Cajas de Coca Cola en una tienda en San Rafael, California, el 25 de julio de 2018. [Photo/VCG]

Los amantes de las gaseosas y las cervezas en Estados Unidos ya podrían empezar a acumular reservas, dado que el precio de sus bebidas sigue en aumento debido a los aranceles impuestos al aluminio por su presidente, Donald Trump, en marzo.

Coca-Cola anunció recientemente que subiría el costo de sus productos con gas por dichos recargos.

"Debimos incrementar, juntos a nuestros socios embotelladores, el valor de nuestras gaseosas a mitad del año, lo cual no es normal”, indicó su director ejecutivo, James Quincey, a CNBC el mes pasado. Agregó que espera que las embotelladoras y minoristas de la firma pasen el alza a los consumidores.

La empresa se negó a dar detalles sobre los incrementos.

Ella no es la única del sector en el país norteamericano en subir sus precios. El rubro ha estado bajo mucha presión desde que se instauraron gravámenes al aluminio importado en marzo. Y finalmente, parece que el tema ha llegado a los fabricantes.

Molson Coors Brewing, dueña de Miller Coors, también decidió aumentar el valor de sus cervezas en el área de Chicago y al parecer las personas deberán pagar cerca de un dólar más por una caja de Miller.

The Boston Beer Company informó recientemente que hará lo propio en la segunda mitad del año, según Chicago Tribune.

Alcoa, el mayor productor de aluminio de Estados Unidos, proveedor del metal usado tanto en las latas de Coca-Cola como en los Boeing 747, apuntó el lunes que ha solicitado a la Casa Blanca una exención del 10 % de los tributos sobre dicha materia prima.

"Han pasado 5 meses desde la implementación de los aranceles del presidente Trump”, comentó Jim McGreevy, director ejecutivo del Beer Institute, un grupo comercial que representa a las cervecerías, importadores de la bebida de malta y otros en el ramo. "Los impuestos ascienden a $347 millones de tributos de las cervecerías estadounidenses al año”.

McGreevy explicó que el aluminio básico y las láminas son claves para la industria dado que más del 60 % de toda la cerveza producida y vendida en Estados Unidos utiliza latas y botellas de este material.

"Existen cerca de 6000 productores de cervezas en el país que dan trabajo a más de 2,2 millones de personas”, destacó McGreevy y añadió que ya han resultado afectadas por los aranceles en diferentes formas.

En 2017, compraron cerca de 36 000 millones de latas y botellas, esta materia prima es el principal costo para el sector”, subrayó.

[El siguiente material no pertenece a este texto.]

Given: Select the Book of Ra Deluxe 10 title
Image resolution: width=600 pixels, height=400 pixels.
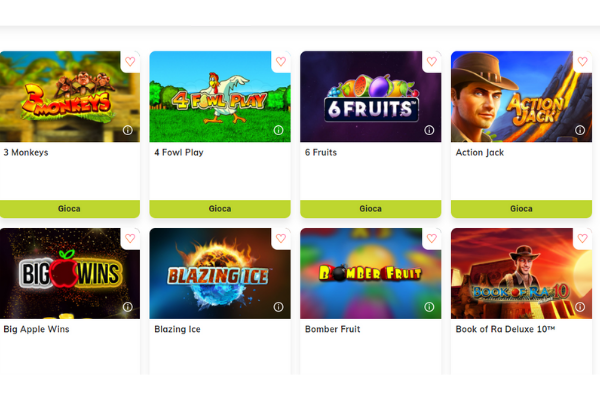Looking at the screenshot, I should (505, 329).
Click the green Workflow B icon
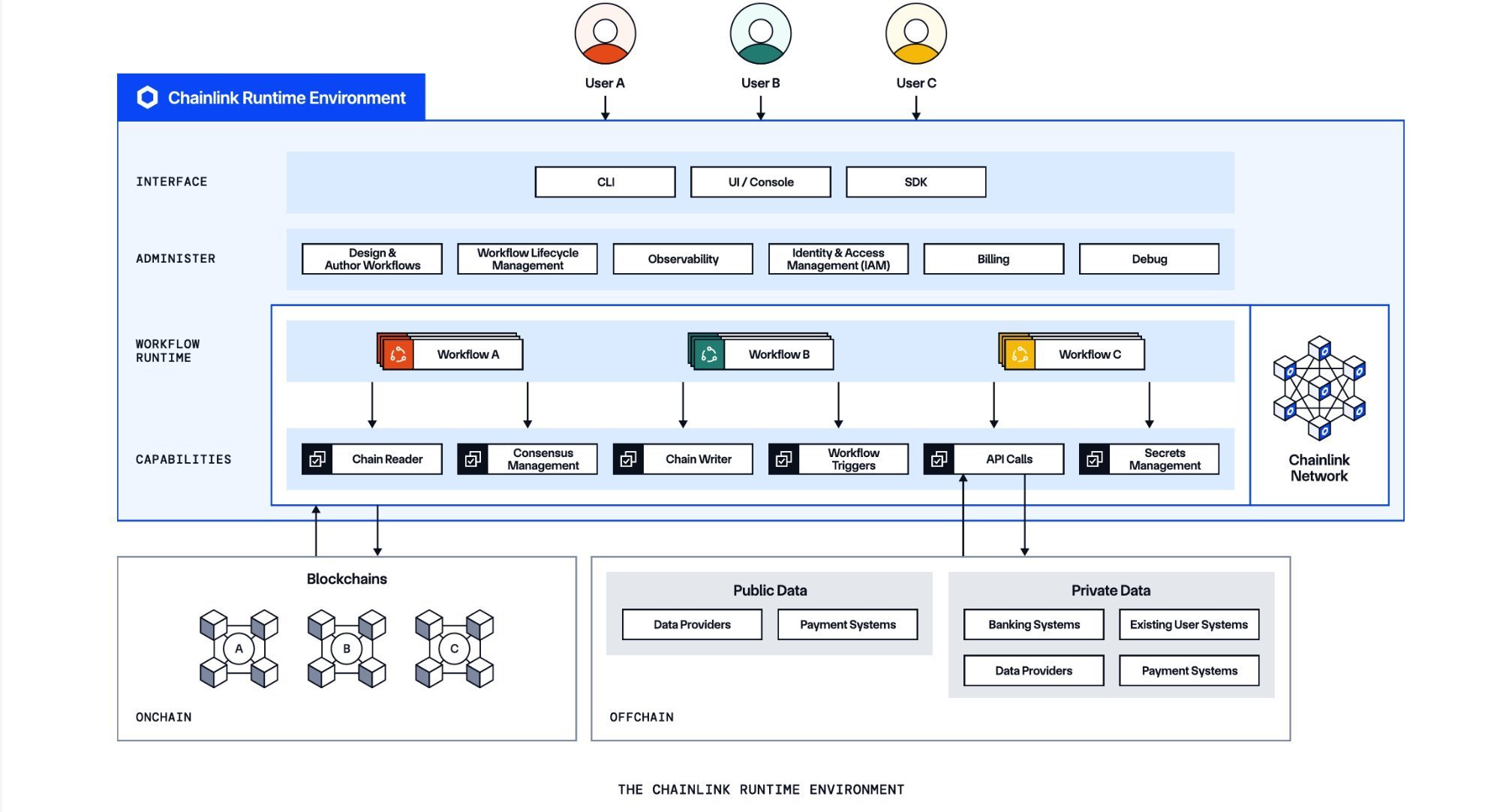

Asimismo, detalló que estas firmas compran el metal al Midwest Transaction Price, que consiste en dos componentes principales: un precio base de transacción diaria en el London Metal Exchange y una prima adicional conocida como Midwest Premium, en principio dirigida a cubrir los costos de logística de transporte a Norteamérica, esencialmente los costes de cargo y tramitación.

"Hemos visto que el primero ha escalado un 14 % a partir de los aranceles”, sostuvo McGreevy. "Y el Midwest Premium 15 %".

"Los gravámenes dejarán de lado más de 20 000 empleos estadounidenses en el rubro”, destacó y añadió que muchas grandes cervecerías han anunciado la decisión de incrementar los precios, mientras que las más pequeñas han tenido que despedir personal o bajar su producción.

"Un impuesto al aluminio y al acero dañará nuestra industria y pondrán a las bebidas y alimentos en lata en desventaja entre otros paquetes como plástico y vidrio, no sujetos al tributo”, recalcó el presidente del Instituto de Fabricantes de Latas, Robert Budway, en una nota. "Al final esto perjudicará a los consumidores del país, quienes pagarán más por estos productos”.

"Los aranceles al aluminio y al acero, así como la primera ronda de cargos a bienes chinos, repercuten en la economía”, sostuvo Kent Jones, profesor de Economía en Babson College, al Diario de China. "Su mayor aplicación ya ha dado pie a incrementos en los precios para las firmas que usan acero y eso afectará en definitiva a las personas".